New bill poses old censorship questions

by Emily Dalnodar

Imagine Internet software that performs parenting functions: monitoring what children are allowed to see, learn and explore. Imagine this parent is manufactured by a private corporation with its own capitalist agenda.
Now imagine it’s against the law not to have these parents.
This is what the federal Internet School Filtering Act, S. 1619, proposes. The bill, introduced by Sen. John McCain (R-Ariz.) on February 9, would require all elementary and secondary schools and all public libraries to acquire Internet filtering devices before receiving federal Internet subsidies.
While several different filtering systems are on the market, their basic functions are the same: to block access to Web sites containing questionable material. Most products use keywords to block access to certain Web sites, such as “breast” or “sex”. But that same program would also block sites containing information on poet Anne Sexton or breast cancer.
Since the software isn’t 100 percent reliable, it blocks potentially valuable information. And since flaws still exist, the filter might not block a seemingly innocent Web site on cheerleading containing some pretty racy material.
In fact, some devices not only block out pornographic material but also block sites providing information on self-awareness, spirituality and holistic living, for example.
Of course, a teacher, librarian or parent can override blocks or create their own once they own the system, said Bryan Wampler, public relations officer for NetPartners who manufactures the Websense filter. But many complain that the systems are too technical or cumbersome to self-regulate.
While it’s unclear exactly where the University’s libraries fall under this bill, if at all, administrators and faculty aren’t about to purchase filtering systems just yet.
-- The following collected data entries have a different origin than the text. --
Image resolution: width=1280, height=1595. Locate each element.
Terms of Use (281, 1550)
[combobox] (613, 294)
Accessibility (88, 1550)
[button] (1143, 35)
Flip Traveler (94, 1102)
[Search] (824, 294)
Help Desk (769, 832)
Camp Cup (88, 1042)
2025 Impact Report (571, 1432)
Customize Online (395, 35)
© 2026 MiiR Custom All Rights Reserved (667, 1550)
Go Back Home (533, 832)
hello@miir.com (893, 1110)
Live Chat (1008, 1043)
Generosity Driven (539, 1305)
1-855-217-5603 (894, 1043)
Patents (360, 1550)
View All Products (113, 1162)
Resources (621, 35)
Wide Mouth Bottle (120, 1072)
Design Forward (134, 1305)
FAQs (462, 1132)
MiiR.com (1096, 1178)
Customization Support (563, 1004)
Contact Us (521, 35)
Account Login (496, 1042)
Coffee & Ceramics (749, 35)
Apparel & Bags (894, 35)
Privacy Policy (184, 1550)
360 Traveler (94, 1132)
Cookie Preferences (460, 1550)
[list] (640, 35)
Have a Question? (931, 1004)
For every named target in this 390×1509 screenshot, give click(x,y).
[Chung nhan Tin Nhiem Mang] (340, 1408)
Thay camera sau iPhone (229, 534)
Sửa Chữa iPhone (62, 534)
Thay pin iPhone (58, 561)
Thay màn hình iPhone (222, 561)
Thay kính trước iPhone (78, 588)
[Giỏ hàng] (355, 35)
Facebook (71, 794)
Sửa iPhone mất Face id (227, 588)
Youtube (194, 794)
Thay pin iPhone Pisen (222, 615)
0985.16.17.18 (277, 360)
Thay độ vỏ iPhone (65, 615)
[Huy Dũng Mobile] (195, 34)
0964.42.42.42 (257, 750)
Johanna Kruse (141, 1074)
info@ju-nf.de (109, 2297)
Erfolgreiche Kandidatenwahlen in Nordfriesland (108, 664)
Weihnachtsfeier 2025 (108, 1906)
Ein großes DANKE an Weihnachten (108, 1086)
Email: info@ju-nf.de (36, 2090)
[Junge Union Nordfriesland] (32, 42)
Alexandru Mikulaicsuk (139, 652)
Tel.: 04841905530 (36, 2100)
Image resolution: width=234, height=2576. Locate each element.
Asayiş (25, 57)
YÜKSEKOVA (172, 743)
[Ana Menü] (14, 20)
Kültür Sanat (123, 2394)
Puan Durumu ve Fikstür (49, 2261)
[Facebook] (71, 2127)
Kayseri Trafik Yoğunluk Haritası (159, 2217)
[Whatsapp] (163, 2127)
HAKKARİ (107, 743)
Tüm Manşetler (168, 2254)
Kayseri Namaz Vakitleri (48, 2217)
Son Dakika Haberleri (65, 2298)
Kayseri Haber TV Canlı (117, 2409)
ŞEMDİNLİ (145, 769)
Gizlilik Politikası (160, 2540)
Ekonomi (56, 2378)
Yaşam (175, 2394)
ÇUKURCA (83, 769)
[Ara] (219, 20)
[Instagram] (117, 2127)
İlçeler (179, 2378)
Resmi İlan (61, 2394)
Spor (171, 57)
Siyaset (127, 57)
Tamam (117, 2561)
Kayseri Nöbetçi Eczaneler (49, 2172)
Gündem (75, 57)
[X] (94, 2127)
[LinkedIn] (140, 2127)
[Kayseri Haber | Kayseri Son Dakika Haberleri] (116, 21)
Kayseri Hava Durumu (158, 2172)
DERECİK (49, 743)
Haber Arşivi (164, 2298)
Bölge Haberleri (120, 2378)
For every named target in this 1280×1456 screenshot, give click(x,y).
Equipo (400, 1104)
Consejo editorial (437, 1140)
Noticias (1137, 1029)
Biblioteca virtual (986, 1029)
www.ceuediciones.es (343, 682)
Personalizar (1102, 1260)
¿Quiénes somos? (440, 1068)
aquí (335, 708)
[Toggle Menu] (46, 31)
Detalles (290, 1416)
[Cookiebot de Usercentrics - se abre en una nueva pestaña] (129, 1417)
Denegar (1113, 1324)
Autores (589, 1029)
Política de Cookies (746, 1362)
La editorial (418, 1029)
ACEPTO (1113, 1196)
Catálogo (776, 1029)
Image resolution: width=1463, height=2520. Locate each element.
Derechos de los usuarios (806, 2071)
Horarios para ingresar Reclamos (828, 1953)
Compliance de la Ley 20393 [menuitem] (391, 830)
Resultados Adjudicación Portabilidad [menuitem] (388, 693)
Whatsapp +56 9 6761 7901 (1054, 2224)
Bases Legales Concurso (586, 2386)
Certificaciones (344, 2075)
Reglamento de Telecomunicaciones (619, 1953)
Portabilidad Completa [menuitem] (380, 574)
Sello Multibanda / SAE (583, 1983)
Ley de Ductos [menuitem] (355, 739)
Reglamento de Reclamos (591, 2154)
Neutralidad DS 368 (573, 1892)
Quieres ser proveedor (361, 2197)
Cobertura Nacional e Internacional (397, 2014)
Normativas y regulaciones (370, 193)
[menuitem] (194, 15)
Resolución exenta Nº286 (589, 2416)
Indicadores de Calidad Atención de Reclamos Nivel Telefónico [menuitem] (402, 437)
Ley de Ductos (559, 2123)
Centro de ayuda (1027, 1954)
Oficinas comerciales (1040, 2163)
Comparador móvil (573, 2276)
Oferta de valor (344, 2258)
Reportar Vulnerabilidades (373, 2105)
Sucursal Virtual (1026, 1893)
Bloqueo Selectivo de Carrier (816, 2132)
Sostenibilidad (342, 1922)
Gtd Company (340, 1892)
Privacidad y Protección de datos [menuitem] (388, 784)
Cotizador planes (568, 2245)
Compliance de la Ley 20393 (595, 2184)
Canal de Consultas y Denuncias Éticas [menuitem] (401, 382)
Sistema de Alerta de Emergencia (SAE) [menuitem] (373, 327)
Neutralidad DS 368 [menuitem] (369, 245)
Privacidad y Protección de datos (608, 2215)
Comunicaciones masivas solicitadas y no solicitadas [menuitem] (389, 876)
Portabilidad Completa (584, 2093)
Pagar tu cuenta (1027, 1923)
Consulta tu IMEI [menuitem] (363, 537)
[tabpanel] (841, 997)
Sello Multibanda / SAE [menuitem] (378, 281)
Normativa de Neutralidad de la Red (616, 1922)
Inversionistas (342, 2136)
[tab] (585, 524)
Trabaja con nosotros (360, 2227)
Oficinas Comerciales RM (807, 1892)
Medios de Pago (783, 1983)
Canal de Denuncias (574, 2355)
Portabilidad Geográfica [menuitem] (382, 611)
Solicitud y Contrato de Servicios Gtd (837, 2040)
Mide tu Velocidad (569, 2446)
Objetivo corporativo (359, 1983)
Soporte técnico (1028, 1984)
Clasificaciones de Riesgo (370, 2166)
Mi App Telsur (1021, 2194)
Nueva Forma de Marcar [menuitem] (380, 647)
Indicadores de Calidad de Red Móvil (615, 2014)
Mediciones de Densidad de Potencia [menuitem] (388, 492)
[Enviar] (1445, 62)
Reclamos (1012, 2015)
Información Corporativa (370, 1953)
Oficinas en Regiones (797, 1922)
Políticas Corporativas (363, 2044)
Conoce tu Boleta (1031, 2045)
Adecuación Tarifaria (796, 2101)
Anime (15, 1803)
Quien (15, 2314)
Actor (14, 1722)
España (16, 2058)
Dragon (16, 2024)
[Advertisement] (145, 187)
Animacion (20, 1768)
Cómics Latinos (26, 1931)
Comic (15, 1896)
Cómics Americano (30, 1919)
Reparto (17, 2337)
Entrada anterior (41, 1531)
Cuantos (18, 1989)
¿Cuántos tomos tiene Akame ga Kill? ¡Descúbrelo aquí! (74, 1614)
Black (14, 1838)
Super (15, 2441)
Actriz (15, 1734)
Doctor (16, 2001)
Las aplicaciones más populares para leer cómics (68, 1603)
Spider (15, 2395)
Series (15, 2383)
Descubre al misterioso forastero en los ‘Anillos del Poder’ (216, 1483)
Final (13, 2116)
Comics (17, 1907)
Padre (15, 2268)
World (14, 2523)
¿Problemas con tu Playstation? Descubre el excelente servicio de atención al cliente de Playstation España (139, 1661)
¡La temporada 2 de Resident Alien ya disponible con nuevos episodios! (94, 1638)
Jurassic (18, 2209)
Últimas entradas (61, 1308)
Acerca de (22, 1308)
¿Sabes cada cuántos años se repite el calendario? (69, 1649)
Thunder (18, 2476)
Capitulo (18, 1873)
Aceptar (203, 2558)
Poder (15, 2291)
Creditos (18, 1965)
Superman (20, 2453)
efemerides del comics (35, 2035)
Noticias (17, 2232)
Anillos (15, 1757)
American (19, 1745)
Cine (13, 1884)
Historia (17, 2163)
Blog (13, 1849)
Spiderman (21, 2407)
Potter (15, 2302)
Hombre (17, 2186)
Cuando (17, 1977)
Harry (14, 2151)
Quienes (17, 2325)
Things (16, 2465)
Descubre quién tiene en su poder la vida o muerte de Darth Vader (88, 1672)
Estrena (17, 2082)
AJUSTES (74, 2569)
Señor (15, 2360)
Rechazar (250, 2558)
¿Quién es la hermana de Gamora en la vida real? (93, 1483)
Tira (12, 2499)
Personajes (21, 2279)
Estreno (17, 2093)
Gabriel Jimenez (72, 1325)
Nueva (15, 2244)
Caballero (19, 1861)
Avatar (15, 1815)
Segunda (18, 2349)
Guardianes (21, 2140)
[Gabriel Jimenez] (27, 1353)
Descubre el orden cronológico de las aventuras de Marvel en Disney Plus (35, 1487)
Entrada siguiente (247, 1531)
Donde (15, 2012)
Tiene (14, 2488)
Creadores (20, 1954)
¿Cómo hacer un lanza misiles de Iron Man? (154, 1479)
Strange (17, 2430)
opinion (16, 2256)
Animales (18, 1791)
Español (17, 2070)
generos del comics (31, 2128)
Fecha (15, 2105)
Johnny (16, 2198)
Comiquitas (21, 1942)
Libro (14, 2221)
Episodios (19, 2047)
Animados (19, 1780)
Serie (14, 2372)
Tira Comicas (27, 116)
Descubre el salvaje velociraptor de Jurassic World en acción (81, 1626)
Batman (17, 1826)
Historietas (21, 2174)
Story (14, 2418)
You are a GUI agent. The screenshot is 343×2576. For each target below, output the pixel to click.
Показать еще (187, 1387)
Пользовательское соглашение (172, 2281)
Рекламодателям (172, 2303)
“As (the bill) applies to an academic library, it flies in the face of everything they stand for,” said Chris Loring, University associate librarian. “I don’t believe the bill will be applied to us, but one never knows.”
The bill only calls for libraries to acquire one such filter, leaving other computers open to all possibilities. But some smaller libraries only have one computer, thus limiting adults from viewing potentially informative material.
Some say the issue isn’t about whether or not adults have access to information, but whether the government has the right to censor information at all. Last year the U.S. Supreme Court declared the Communications Decency Act unconstitutional, a bill which attempted to curtail free speech on the Internet to protect minors from indecent material.
“Publicly supported libraries are government institutions subject to the First Amendment which prevents them from restricting information based on viewpoint or content discrimination,” said Joyce Kelly, a spokeswoman for the American Library Association.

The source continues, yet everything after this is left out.